__Task to complete__. Only one span of the listing below is wanted: the lines from the one with "Where should I" through the one with "as unread with", reproduced exactly, both ends kept.

__Dataset excerpts__.
++++++++++
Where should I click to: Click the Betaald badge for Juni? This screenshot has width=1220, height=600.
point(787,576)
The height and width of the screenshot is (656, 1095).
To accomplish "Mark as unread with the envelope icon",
++++++++++
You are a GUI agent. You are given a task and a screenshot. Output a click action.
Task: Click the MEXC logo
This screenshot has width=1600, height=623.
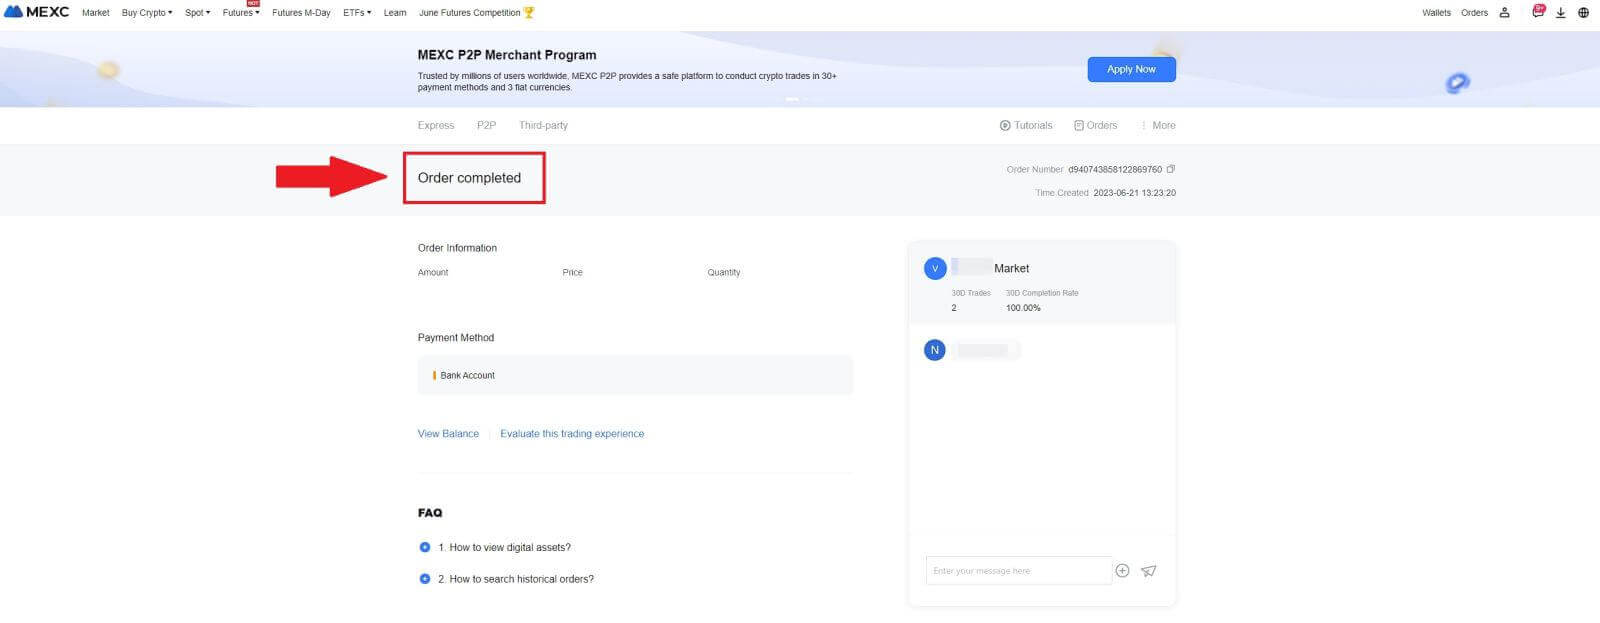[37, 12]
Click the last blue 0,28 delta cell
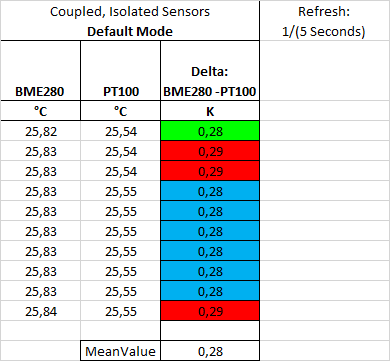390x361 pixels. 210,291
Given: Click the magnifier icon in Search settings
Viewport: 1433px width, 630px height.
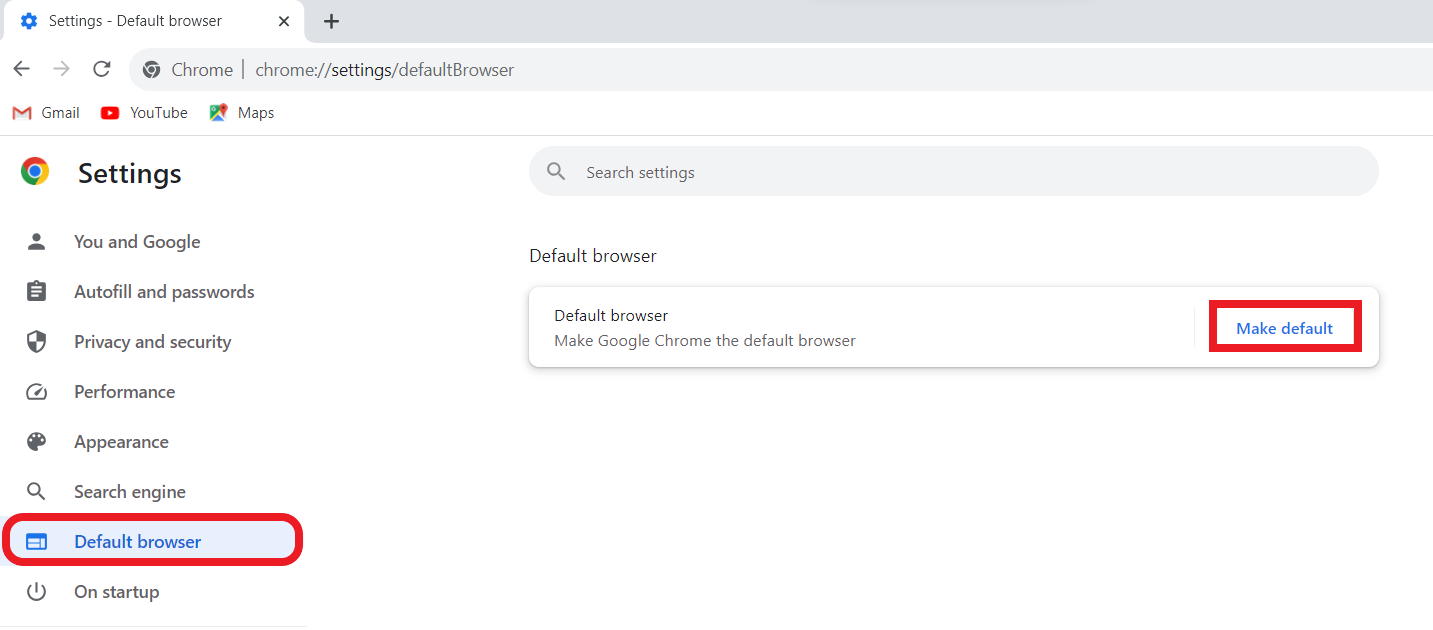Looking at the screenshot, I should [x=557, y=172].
++++++++++
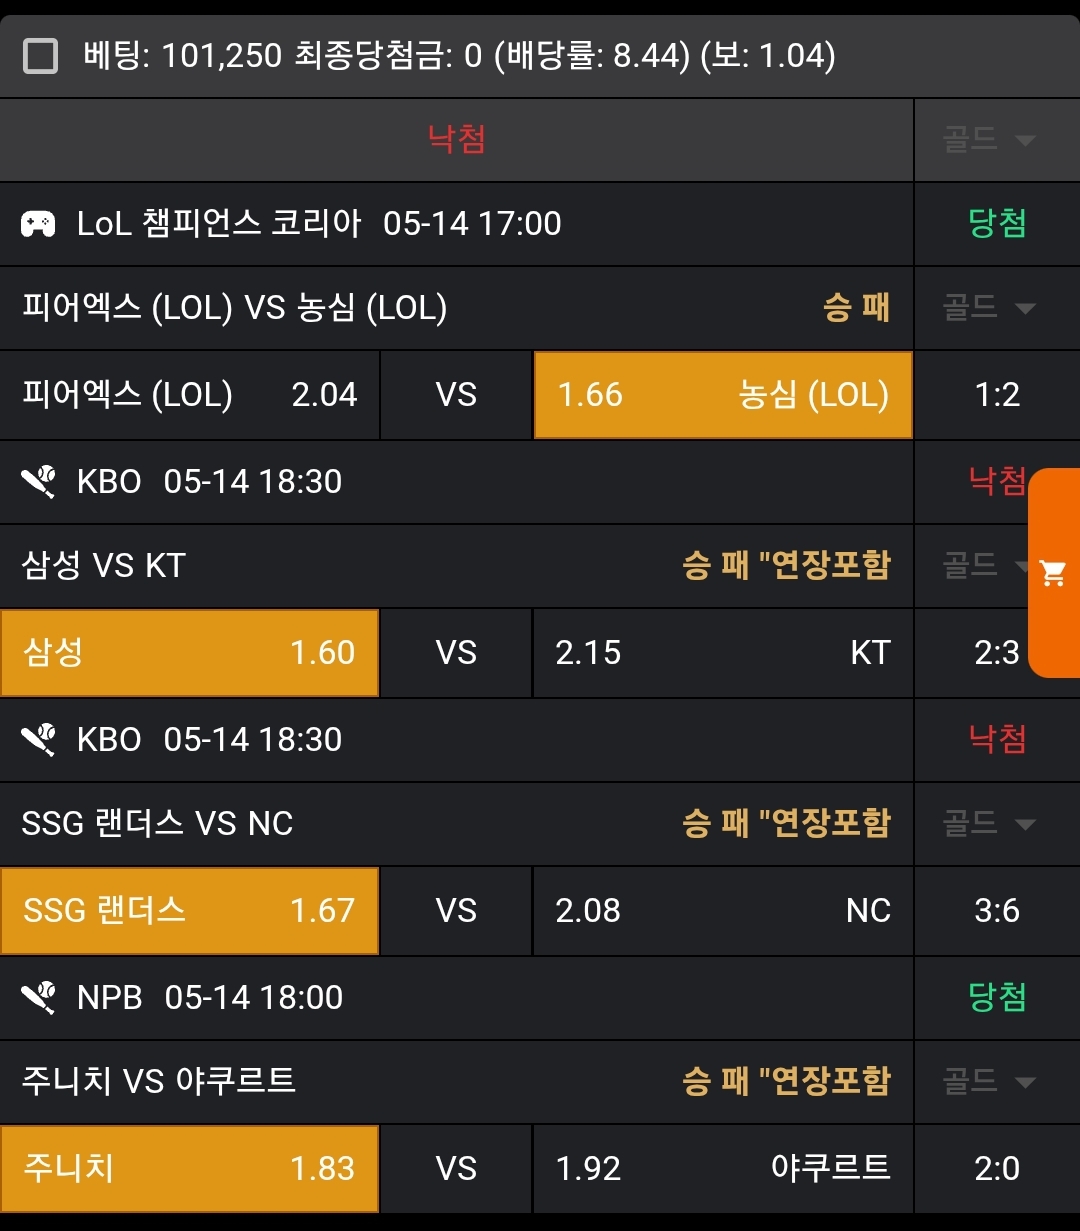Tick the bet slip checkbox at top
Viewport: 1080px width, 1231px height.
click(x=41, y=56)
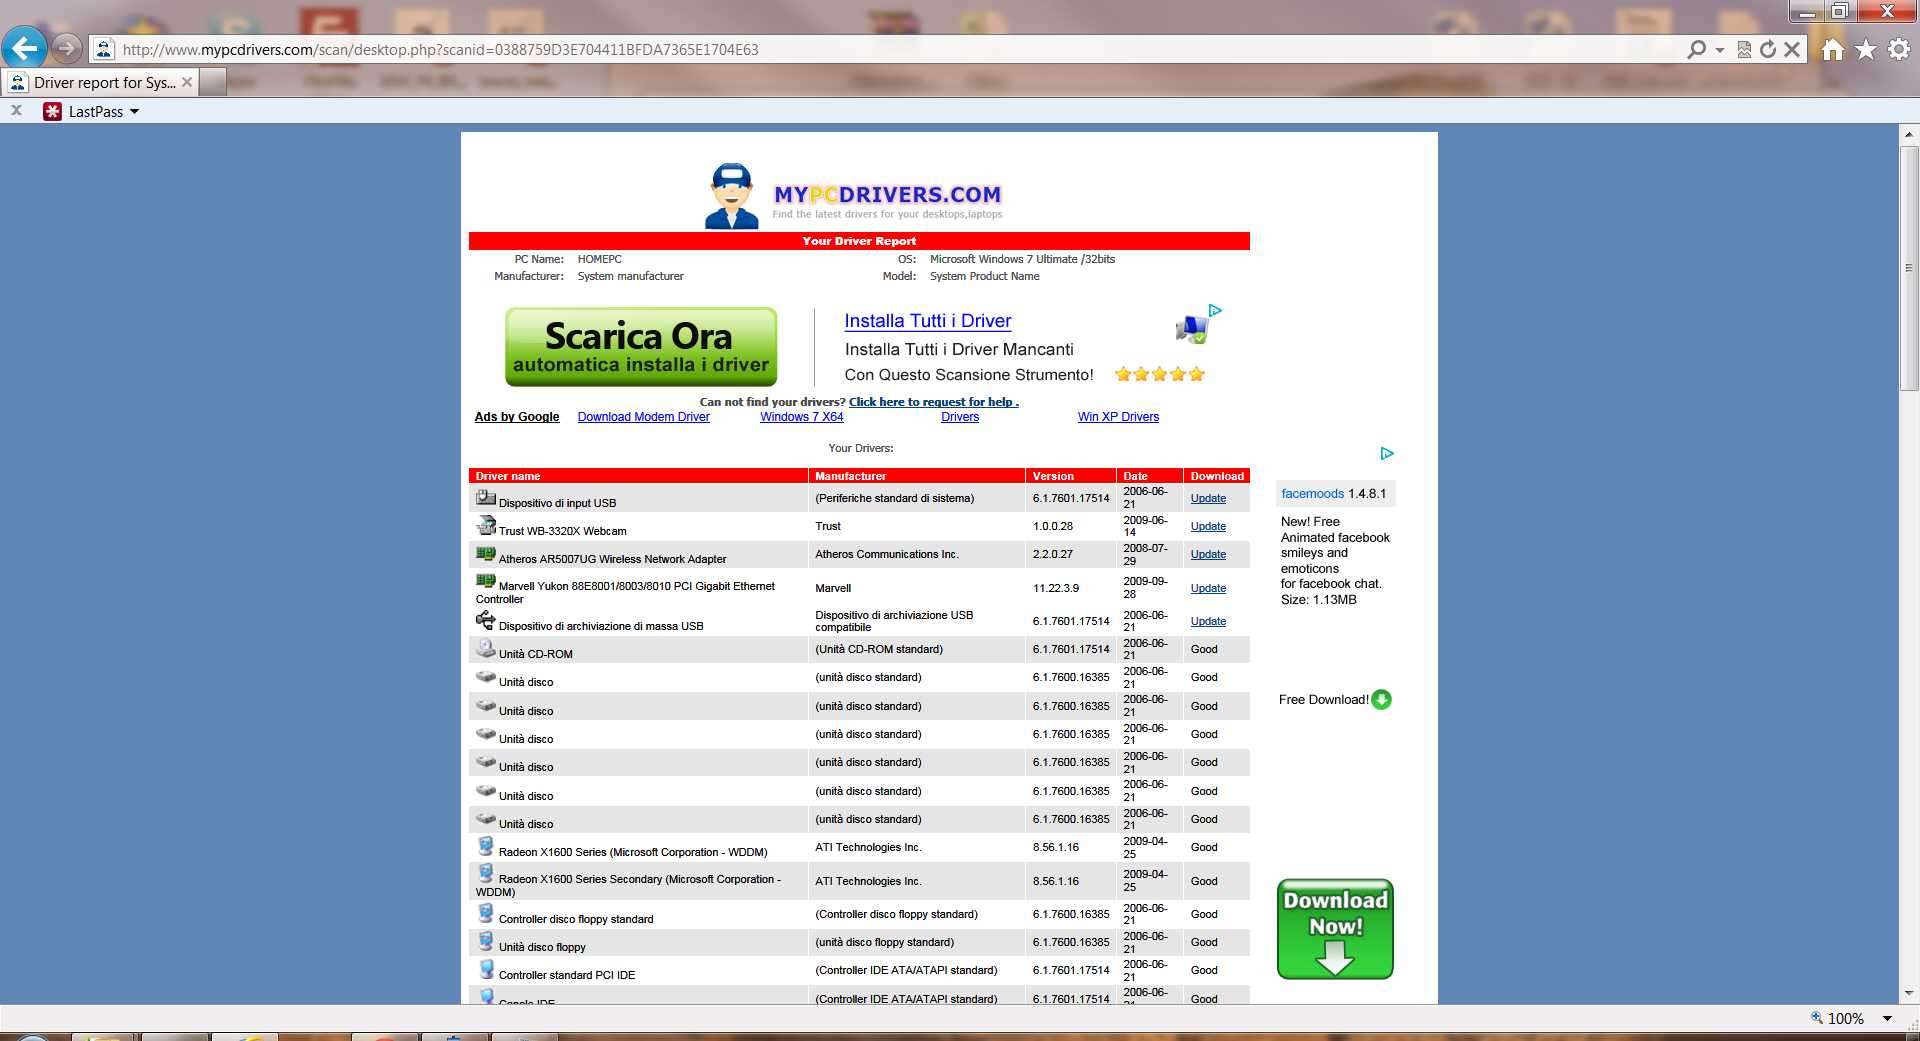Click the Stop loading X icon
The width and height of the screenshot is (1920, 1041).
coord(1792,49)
++++++++++
__Response area__.
Where should I click to: Click the Betaald badge for Juni? This screenshot has width=1220, height=600.
point(787,576)
The height and width of the screenshot is (656, 1095).
To accomplish "Mark as unread with the envelope icon",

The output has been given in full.